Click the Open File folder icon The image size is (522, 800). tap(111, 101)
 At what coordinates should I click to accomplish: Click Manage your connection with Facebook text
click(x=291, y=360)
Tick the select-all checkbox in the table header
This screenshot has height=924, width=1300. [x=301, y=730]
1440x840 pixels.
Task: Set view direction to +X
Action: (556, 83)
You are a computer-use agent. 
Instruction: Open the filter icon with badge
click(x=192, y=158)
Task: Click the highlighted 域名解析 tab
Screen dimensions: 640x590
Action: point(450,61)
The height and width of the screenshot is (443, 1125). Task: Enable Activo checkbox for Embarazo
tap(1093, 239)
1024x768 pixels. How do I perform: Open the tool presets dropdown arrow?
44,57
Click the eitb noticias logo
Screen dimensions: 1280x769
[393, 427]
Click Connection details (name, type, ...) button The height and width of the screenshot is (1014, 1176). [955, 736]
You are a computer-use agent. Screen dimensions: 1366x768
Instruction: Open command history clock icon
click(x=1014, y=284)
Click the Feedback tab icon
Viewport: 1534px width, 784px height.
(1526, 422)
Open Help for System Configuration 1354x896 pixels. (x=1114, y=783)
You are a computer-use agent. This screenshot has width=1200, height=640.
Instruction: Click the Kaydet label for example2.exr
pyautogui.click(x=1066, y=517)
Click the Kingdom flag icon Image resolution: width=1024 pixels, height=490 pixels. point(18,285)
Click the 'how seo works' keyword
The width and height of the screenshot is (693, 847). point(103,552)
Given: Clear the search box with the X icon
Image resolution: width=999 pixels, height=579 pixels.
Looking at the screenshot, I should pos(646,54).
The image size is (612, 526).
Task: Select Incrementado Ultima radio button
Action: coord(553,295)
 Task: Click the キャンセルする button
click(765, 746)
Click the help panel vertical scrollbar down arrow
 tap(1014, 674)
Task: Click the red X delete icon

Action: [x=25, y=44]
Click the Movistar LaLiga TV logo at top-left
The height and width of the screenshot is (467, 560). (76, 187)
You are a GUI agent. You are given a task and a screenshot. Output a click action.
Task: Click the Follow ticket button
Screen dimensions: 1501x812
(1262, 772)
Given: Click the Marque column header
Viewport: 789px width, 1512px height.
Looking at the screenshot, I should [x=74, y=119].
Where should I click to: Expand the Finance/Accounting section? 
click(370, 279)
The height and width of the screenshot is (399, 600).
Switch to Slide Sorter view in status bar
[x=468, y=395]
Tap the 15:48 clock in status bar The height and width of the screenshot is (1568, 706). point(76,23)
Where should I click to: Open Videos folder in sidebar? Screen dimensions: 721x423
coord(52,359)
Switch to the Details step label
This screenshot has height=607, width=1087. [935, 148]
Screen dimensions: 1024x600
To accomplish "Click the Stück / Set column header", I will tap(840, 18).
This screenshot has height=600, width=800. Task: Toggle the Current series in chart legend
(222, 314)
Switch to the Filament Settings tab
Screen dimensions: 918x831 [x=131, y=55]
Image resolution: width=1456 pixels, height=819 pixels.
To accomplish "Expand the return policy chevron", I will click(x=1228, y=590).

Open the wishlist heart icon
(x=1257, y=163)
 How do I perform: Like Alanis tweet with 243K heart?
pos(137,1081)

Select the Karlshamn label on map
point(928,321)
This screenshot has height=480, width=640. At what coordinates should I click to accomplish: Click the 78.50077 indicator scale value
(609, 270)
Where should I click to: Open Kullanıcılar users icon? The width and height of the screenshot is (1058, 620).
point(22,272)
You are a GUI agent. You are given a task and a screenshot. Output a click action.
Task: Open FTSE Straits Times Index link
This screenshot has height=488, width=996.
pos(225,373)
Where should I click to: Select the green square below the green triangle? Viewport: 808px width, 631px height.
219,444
------------------------------
*SET PROBLEM*
Rewrite the rows starting at the line that contains "You are a computer-use agent. This" and ending after the line that contains "The width and height of the screenshot is (693, 847).", changing "Kaydet" to "Save" and leaving everything else as it is.

*EXERCISE RESULT*
You are a computer-use agent. This screenshot has width=1200, height=640.
Instruction: Click the Save label for example2.exr
pyautogui.click(x=1066, y=517)
Click the Kingdom flag icon Image resolution: width=1024 pixels, height=490 pixels. point(18,285)
Click the 'how seo works' keyword
The width and height of the screenshot is (693, 847). point(103,552)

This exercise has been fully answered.